ENTRIES SUPPLIED:
--------------------------------------------------

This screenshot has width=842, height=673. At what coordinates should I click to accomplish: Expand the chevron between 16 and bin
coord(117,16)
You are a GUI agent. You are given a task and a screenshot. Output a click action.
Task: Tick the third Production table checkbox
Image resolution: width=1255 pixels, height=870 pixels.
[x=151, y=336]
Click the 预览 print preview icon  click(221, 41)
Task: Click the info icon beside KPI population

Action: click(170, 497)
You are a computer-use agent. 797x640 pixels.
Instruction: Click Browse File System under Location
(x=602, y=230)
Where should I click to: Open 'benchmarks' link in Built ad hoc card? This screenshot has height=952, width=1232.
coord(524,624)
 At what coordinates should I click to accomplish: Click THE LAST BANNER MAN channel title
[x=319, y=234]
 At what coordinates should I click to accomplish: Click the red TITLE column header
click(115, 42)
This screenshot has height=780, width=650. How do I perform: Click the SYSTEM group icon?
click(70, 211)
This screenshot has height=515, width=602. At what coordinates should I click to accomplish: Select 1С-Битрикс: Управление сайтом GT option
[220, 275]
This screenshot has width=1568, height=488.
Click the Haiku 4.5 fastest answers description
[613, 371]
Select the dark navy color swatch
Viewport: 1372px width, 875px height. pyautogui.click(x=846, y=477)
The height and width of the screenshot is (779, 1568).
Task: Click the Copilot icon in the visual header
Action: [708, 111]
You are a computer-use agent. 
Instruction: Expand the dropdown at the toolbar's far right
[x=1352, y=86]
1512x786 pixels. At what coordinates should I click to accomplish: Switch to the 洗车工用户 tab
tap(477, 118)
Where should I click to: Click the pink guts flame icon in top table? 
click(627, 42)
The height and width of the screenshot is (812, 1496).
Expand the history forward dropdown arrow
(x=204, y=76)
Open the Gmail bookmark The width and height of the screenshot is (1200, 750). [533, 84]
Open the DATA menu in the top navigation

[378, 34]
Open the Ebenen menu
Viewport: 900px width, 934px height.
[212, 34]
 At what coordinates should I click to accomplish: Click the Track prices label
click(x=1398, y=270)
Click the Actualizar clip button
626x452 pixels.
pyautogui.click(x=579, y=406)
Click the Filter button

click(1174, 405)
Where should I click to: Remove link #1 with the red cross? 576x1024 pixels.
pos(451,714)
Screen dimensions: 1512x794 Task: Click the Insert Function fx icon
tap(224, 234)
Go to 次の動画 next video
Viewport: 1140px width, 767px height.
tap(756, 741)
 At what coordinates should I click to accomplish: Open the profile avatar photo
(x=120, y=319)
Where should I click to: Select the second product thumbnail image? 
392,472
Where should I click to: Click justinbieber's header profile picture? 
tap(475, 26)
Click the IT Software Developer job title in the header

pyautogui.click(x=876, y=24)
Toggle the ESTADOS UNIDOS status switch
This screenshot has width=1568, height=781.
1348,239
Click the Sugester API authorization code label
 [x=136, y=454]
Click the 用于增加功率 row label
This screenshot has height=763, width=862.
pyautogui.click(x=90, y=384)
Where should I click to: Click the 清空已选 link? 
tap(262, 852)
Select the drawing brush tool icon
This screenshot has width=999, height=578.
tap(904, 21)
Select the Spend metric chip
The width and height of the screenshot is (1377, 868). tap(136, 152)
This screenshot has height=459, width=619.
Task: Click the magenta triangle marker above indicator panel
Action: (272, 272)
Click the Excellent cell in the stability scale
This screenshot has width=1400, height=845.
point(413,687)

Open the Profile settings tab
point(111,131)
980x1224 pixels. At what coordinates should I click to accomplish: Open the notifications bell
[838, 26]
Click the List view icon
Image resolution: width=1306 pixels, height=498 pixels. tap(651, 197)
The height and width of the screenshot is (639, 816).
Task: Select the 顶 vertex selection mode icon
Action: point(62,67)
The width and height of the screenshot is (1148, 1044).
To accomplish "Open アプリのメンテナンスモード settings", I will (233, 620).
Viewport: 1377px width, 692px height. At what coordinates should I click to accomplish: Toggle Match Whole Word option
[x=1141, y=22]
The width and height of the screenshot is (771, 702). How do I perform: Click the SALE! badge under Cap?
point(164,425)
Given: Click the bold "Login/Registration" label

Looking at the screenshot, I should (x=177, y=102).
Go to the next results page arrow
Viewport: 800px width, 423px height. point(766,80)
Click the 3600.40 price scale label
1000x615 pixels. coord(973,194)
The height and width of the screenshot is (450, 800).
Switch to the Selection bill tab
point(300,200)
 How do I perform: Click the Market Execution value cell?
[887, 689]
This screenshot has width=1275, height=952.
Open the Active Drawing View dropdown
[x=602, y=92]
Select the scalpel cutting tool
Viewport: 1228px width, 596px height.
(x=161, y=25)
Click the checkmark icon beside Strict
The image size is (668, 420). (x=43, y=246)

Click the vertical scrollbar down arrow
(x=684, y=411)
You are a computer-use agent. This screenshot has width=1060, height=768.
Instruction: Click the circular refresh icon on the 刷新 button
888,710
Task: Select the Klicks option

--------------------------------------------------

TASK GOAL: After reading the data, retype all of it exactly as it reads.

SOLUTION TO THE EXERCISE:
This screenshot has width=842, height=673. At what coordinates should I click to accomplish: Expand the chevron between 16 and bin
coord(117,16)
You are a GUI agent. You are given a task and a screenshot. Output a click action.
Task: Tick the third Production table checkbox
Image resolution: width=1255 pixels, height=870 pixels.
[x=151, y=336]
Click the 预览 print preview icon  click(221, 41)
Task: Click the info icon beside KPI population

Action: click(170, 497)
You are a computer-use agent. 797x640 pixels.
Instruction: Click Browse File System under Location
(x=602, y=230)
Where should I click to: Open 'benchmarks' link in Built ad hoc card? This screenshot has height=952, width=1232.
coord(524,624)
 At what coordinates should I click to accomplish: Click THE LAST BANNER MAN channel title
[x=319, y=234]
 At what coordinates should I click to accomplish: Click the red TITLE column header
click(115, 42)
This screenshot has height=780, width=650. How do I perform: Click the SYSTEM group icon?
click(70, 211)
This screenshot has height=515, width=602. At what coordinates should I click to accomplish: Select 1С-Битрикс: Управление сайтом GT option
[220, 275]
This screenshot has width=1568, height=488.
Click the Haiku 4.5 fastest answers description
[613, 371]
Select the dark navy color swatch
Viewport: 1372px width, 875px height. pyautogui.click(x=846, y=477)
The height and width of the screenshot is (779, 1568).
Task: Click the Copilot icon in the visual header
Action: [708, 111]
You are a computer-use agent. 
Instruction: Expand the dropdown at the toolbar's far right
[x=1352, y=86]
1512x786 pixels. At what coordinates should I click to accomplish: Switch to the 洗车工用户 tab
tap(477, 118)
Where should I click to: Click the pink guts flame icon in top table? 
click(627, 42)
The height and width of the screenshot is (812, 1496).
Expand the history forward dropdown arrow
(x=204, y=76)
Open the Gmail bookmark The width and height of the screenshot is (1200, 750). [533, 84]
Open the DATA menu in the top navigation

[378, 34]
Open the Ebenen menu
Viewport: 900px width, 934px height.
[212, 34]
 At what coordinates should I click to accomplish: Click the Track prices label
click(x=1398, y=270)
Click the Actualizar clip button
626x452 pixels.
pyautogui.click(x=579, y=406)
Click the Filter button

click(1174, 405)
Where should I click to: Remove link #1 with the red cross? 576x1024 pixels.
pos(451,714)
Screen dimensions: 1512x794 Task: Click the Insert Function fx icon
tap(224, 234)
Go to 次の動画 next video
Viewport: 1140px width, 767px height.
tap(756, 741)
 At what coordinates should I click to accomplish: Open the profile avatar photo
(x=120, y=319)
Where should I click to: Select the second product thumbnail image? 
392,472
Where should I click to: Click justinbieber's header profile picture? 
tap(475, 26)
Click the IT Software Developer job title in the header

pyautogui.click(x=876, y=24)
Toggle the ESTADOS UNIDOS status switch
This screenshot has width=1568, height=781.
1348,239
Click the Sugester API authorization code label
 [x=136, y=454]
Click the 用于增加功率 row label
This screenshot has height=763, width=862.
pyautogui.click(x=90, y=384)
Where should I click to: Click the 清空已选 link? 
tap(262, 852)
Select the drawing brush tool icon
This screenshot has width=999, height=578.
tap(904, 21)
Select the Spend metric chip
The width and height of the screenshot is (1377, 868). tap(136, 152)
This screenshot has height=459, width=619.
Task: Click the magenta triangle marker above indicator panel
Action: (272, 272)
Click the Excellent cell in the stability scale
This screenshot has width=1400, height=845.
point(413,687)

Open the Profile settings tab
point(111,131)
980x1224 pixels. At what coordinates should I click to accomplish: Open the notifications bell
[838, 26]
Click the List view icon
Image resolution: width=1306 pixels, height=498 pixels. tap(651, 197)
The height and width of the screenshot is (639, 816).
Task: Select the 顶 vertex selection mode icon
Action: point(62,67)
The width and height of the screenshot is (1148, 1044).
To accomplish "Open アプリのメンテナンスモード settings", I will (233, 620).
Viewport: 1377px width, 692px height. At what coordinates should I click to accomplish: Toggle Match Whole Word option
[x=1141, y=22]
The width and height of the screenshot is (771, 702). How do I perform: Click the SALE! badge under Cap?
point(164,425)
Given: Click the bold "Login/Registration" label

Looking at the screenshot, I should (x=177, y=102).
Go to the next results page arrow
Viewport: 800px width, 423px height. point(766,80)
Click the 3600.40 price scale label
1000x615 pixels. coord(973,194)
The height and width of the screenshot is (450, 800).
Switch to the Selection bill tab
point(300,200)
 How do I perform: Click the Market Execution value cell?
[887, 689]
This screenshot has width=1275, height=952.
Open the Active Drawing View dropdown
[x=602, y=92]
Select the scalpel cutting tool
Viewport: 1228px width, 596px height.
(x=161, y=25)
Click the checkmark icon beside Strict
The image size is (668, 420). (x=43, y=246)

Click the vertical scrollbar down arrow
(x=684, y=411)
You are a computer-use agent. This screenshot has width=1060, height=768.
Instruction: Click the circular refresh icon on the 刷新 button
888,710
Task: Select the Klicks option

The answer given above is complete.